= How to complete this task =
The lines from the one containing "Open application settings" through the final line of the data below must be written out exactly, both included, and nothing more.

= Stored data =
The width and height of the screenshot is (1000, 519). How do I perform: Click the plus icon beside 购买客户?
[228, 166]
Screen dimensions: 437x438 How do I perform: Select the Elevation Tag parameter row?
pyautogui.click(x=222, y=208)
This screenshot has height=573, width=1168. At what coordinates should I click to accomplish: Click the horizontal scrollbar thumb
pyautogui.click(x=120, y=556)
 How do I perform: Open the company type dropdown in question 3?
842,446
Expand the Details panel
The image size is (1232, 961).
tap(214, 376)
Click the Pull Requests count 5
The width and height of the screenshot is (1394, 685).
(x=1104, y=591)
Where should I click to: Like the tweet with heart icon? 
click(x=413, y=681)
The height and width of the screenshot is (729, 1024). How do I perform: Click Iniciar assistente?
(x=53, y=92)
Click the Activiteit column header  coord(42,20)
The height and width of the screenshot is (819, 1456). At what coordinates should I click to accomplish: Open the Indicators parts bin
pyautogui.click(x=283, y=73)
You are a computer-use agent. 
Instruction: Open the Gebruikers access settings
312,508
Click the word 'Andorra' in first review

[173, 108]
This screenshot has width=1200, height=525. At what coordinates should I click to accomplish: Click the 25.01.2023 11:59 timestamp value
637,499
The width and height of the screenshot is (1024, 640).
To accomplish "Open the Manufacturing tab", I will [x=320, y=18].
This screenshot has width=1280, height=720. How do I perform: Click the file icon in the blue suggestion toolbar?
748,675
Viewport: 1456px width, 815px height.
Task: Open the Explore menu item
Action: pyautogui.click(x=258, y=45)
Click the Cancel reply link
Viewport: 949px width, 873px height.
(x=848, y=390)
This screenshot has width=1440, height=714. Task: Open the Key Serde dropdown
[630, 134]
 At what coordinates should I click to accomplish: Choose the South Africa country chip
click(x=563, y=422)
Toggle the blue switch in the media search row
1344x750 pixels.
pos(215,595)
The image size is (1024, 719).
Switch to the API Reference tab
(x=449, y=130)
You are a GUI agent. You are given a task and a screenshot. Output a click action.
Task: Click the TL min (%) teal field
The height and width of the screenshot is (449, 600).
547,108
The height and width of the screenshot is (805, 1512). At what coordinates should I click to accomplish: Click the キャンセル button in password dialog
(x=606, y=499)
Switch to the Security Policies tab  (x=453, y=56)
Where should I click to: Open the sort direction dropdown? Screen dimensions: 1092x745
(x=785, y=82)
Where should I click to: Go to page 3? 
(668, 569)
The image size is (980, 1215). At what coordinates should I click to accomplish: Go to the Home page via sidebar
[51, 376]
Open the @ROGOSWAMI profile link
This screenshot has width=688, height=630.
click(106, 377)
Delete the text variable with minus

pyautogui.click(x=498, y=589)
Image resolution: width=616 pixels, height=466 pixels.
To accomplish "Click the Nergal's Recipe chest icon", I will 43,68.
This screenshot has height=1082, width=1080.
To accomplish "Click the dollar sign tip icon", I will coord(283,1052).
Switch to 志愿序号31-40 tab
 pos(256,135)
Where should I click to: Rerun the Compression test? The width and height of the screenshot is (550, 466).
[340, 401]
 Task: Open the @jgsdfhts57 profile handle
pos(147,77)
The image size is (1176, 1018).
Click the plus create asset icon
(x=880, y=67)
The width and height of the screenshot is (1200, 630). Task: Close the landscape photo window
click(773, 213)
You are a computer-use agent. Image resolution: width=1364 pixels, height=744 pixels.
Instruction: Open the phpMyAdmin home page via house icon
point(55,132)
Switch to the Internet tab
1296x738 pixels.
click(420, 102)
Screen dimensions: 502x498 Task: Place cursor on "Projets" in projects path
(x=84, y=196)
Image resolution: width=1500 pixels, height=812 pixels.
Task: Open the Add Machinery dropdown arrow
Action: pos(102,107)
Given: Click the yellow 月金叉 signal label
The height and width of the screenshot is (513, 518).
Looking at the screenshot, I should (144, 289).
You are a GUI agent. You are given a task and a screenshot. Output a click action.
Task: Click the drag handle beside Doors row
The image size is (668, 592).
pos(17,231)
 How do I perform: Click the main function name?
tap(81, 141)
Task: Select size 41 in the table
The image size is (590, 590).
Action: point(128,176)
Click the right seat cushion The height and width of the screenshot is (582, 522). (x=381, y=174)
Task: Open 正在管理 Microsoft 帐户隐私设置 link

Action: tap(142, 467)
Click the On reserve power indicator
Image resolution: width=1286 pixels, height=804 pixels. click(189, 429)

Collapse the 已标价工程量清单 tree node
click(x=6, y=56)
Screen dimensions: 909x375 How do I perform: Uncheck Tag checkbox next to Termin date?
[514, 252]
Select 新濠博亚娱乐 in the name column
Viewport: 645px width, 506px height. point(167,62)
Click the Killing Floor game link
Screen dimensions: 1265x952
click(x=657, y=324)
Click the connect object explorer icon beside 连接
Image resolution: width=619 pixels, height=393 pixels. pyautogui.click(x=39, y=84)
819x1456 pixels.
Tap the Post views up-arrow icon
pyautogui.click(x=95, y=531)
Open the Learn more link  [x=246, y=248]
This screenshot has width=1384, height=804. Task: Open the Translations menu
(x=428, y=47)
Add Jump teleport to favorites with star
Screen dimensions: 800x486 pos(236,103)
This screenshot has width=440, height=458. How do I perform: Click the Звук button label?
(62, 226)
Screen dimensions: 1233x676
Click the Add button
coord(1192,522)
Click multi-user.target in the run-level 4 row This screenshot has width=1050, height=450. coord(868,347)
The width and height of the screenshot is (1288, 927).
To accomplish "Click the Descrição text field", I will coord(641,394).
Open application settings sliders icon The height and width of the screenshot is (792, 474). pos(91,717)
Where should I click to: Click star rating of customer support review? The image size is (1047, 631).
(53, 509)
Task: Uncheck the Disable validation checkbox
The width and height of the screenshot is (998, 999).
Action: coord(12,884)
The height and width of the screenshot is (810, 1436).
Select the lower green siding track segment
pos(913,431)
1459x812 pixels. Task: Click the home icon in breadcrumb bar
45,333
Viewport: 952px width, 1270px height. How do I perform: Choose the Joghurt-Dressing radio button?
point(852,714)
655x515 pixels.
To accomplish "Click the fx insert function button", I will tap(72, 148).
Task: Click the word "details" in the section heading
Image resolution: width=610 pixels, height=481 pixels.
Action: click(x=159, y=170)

= Output of the exercise =
Open application settings sliders icon The height and width of the screenshot is (792, 474). pos(91,717)
Where should I click to: Click star rating of customer support review? The image size is (1047, 631).
(53, 509)
Task: Uncheck the Disable validation checkbox
The width and height of the screenshot is (998, 999).
Action: coord(12,884)
The height and width of the screenshot is (810, 1436).
Select the lower green siding track segment
pos(913,431)
1459x812 pixels. Task: Click the home icon in breadcrumb bar
45,333
Viewport: 952px width, 1270px height. How do I perform: Choose the Joghurt-Dressing radio button?
point(852,714)
655x515 pixels.
To accomplish "Click the fx insert function button", I will tap(72, 148).
Task: Click the word "details" in the section heading
Image resolution: width=610 pixels, height=481 pixels.
Action: click(x=159, y=170)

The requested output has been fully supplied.